Refactoring is the process of changing a software system in such a way that it does not alter the external behavior of the code yet improves its internal structure.

Refactoring is the process of restructuring existing code without changing its external behaviour. It’s about improving the internal structure of software to make it easier to understand, cheaper to modify, and more reliable.

Refactoring code is generally much harder than just writing code. Refactoring requires you to be able to see the Bad Smells that exist in the code, and to be able to use theoretical knowledge of design ideas, principles, patterns, programming specifications, etc., to solve these problems in a rational and skillful way.

Big Refactoring and Small Refactoring

Small Refactoring
- Definition: Small refactoring involves making minor, incremental changes to the codebase.
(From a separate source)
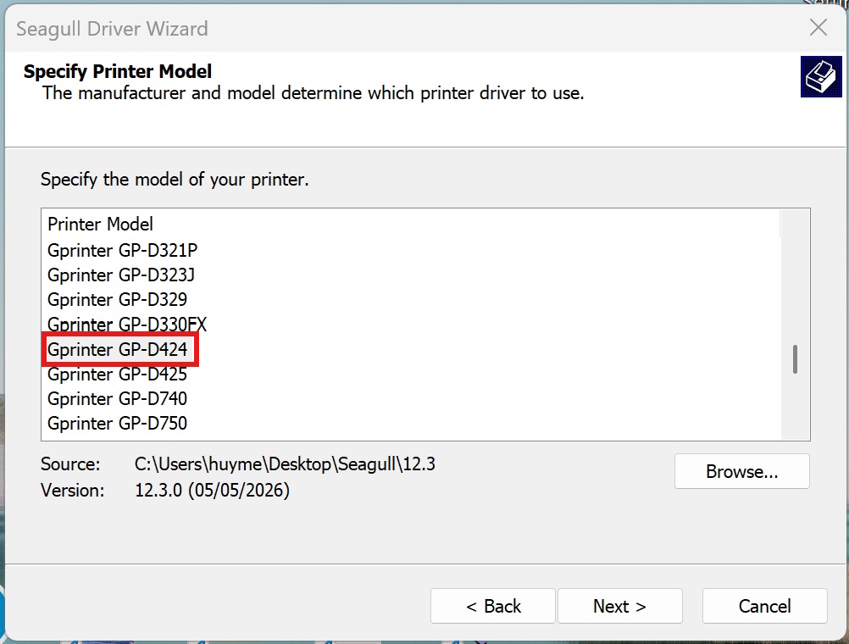Cancel the driver wizard
Screen dimensions: 849x644
(764, 606)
These changes are usually simple and localized, affecting a small part of the code, such as a single function or class.
- Characteristics:
  - Quick to implement and less risky.
  - Does not require extensive planning or restructuring.
  - Examples include renaming variables for clarity, simplifying complex conditional statements, or breaking down large methods into smaller, more manageable ones.
  - Can be done continuously and often forms part of regular development activities.
  - Helps in maintaining the readability and maintainability of the code without altering its functionality.
- Examples:
  - Renaming variables or methods for clarity.
  - Simplifying complex conditional statements
  - Breaking down large methods into smaller
  - Remove duplicate code

Big Refactoring
- Definition: Big refactoring, in contrast, involves significant changes to the codebase. It’s a more comprehensive approach that may involve altering the software’s architecture, design patterns, or overall structure.
- Characteristics:
  - Requires careful planning and consideration, as it can have a broader impact on the system.
  - Often carried out in response to accumulated technical debt, or when preparing the codebase for new features or scalability.
  - Carries higher risk and often requires thorough testing to ensure that functionality is not broken.
  - Typically done less frequently than small refactoring, often as part of a dedicated project or development phase.
- Examples:
  - Redesigning a software module.
  - Integrating a new architecture pattern.
  - Transitioning to a different technology stack.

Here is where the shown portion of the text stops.